The Transport Accident Commission ads recommend allowing at least one metre when passing cyclists in speed zones up to 60km/hour and at least 1.5 metres at higher speeds.
The 30-second clip also provides visual cues to show a safe passing distance, with each rider spreading their arms between their bike and a passing car to indicate the room they require.
“The vast majority of drivers do willingly give space when they pass a cyclist, but people can be unsure of the guidelines on just how much distance they should leave between their vehicle and a rider,” TAC spokeswoman Samantha Cockfield said.
“It is also important that motorists slow down when passing someone on a bike, while it’s equally important that riders ensure they are highly visible, predictable and wearing good protective gear.”
TAC statistics show cyclists are 34 times more likely to be seriously injured than vehicle occupants, and 4.5 times more likely to be killed, in a crash.
Last year, eight cyclists died in crashes on Victorian roads while 421 riders were hospitalised with injuries.
The TAC campaign comes just days after a Bendigo cyclist was lucky to escape serious injury in a collision with an oncoming vehicle.
“Our bodies are simply not designed to survive the impact speeds of common crash scenarios and this is even truer for riders, who are far more vulnerable as they don’t have the benefit of a car cabin, or safety features like airbags,” Ms Cockfield said.
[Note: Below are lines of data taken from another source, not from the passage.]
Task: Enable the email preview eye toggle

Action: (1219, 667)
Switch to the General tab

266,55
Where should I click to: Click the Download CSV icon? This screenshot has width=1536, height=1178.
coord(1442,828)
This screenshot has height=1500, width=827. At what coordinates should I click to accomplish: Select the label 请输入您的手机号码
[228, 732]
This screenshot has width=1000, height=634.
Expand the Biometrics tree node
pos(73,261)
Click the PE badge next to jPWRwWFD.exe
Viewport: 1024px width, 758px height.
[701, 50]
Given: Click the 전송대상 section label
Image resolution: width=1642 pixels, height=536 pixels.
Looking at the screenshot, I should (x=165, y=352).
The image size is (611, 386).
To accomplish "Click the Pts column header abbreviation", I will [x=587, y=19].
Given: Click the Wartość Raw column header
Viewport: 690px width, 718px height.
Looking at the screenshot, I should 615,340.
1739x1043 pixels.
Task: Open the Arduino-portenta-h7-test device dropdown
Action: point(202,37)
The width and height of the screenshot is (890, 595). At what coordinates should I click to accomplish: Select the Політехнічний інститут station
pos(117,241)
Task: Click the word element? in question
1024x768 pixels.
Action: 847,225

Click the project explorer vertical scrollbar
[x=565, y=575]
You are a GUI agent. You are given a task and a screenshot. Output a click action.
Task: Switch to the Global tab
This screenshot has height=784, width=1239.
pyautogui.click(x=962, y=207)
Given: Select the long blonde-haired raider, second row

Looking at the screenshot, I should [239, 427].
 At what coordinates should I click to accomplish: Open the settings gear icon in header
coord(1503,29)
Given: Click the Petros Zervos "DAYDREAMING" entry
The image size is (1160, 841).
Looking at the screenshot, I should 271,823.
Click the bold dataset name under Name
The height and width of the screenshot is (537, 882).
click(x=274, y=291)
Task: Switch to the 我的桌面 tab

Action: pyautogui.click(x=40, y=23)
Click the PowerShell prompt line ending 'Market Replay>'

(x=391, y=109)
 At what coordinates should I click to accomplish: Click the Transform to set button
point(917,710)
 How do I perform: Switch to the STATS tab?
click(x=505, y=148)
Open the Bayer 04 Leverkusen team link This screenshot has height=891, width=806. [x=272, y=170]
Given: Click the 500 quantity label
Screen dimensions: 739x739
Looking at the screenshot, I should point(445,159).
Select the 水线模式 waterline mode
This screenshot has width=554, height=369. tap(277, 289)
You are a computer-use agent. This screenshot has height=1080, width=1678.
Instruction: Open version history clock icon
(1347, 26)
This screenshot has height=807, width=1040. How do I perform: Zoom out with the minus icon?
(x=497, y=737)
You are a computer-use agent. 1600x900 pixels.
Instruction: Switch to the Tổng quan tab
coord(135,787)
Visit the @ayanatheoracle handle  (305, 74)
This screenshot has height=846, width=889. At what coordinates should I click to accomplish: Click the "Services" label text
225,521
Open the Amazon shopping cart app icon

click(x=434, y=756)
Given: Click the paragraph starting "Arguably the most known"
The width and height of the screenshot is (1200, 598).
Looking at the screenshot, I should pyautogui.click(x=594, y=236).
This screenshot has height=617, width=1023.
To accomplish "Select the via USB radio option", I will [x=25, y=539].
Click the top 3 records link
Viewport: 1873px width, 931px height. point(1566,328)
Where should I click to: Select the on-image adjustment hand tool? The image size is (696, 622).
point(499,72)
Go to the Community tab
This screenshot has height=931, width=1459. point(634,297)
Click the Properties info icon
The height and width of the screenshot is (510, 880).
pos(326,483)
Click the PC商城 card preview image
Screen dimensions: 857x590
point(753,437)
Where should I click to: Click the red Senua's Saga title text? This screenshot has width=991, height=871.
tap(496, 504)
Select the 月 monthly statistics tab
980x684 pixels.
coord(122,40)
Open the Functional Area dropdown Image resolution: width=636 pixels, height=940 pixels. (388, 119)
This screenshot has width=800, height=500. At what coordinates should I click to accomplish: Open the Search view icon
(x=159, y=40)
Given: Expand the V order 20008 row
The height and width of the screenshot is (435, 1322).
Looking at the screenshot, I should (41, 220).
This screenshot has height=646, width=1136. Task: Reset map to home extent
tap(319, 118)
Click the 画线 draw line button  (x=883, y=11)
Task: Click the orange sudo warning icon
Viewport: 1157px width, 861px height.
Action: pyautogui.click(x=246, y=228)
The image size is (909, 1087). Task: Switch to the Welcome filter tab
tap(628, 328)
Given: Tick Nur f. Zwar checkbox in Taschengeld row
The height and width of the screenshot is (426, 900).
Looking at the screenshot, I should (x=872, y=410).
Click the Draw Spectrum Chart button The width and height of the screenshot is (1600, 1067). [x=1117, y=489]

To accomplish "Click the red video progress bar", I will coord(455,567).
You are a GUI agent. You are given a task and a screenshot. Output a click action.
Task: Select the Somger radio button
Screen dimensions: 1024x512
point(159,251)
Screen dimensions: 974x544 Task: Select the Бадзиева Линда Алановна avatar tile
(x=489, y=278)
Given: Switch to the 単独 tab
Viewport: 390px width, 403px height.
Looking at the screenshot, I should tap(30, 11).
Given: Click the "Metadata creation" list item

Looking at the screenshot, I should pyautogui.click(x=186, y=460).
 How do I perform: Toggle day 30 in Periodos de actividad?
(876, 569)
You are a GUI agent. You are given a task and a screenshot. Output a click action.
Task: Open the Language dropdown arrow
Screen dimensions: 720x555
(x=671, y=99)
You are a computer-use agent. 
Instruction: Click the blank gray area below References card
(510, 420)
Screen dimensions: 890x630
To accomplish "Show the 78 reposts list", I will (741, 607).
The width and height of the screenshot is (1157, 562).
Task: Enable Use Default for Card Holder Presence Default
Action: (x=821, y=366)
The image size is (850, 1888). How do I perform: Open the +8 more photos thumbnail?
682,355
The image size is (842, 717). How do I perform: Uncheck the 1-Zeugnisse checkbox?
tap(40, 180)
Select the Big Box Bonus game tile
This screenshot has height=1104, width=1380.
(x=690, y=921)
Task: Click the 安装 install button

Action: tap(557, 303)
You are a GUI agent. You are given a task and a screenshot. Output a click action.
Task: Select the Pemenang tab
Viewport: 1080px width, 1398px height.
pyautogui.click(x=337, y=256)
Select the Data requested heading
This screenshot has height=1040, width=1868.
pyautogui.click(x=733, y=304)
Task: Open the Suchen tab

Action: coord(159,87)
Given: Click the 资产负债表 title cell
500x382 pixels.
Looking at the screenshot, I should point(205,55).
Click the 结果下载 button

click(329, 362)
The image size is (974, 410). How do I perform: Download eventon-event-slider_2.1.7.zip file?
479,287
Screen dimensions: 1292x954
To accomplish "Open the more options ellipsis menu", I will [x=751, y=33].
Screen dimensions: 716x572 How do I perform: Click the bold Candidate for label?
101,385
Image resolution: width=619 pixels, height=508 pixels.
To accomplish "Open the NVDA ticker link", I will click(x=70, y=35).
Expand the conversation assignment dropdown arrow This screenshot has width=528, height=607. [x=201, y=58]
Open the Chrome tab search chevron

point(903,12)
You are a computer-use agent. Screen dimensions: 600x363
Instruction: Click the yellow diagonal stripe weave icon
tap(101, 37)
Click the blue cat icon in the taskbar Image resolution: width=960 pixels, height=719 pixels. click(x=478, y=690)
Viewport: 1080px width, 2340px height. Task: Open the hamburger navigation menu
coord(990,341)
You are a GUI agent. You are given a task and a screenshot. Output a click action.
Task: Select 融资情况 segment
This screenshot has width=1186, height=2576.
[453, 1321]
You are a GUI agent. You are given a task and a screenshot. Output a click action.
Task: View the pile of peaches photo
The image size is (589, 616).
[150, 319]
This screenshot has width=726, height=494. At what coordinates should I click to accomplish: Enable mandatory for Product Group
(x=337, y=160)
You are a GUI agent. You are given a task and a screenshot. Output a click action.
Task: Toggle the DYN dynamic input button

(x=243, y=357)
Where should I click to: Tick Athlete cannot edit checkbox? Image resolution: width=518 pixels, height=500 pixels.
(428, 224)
“No one deserves to die or be seriously injured on our roads and we all have a role to play in creating a road environment where all road users can travel safely every day.”
The education campaign was developed with input from cycling and road user groups from across Victoria including VicRoads, Amy Gillett Foundation, Bicycle Network, Cycling Victoria and RACV.
Bike Bendigo spokesman Rob Kretschmer also said this week cyclists were vulnerable on the roads.
“All road users need to think about how we can protect one another,” he said after the local hit-and-run incident.
“It’s hard to fathom how something like this could happen.”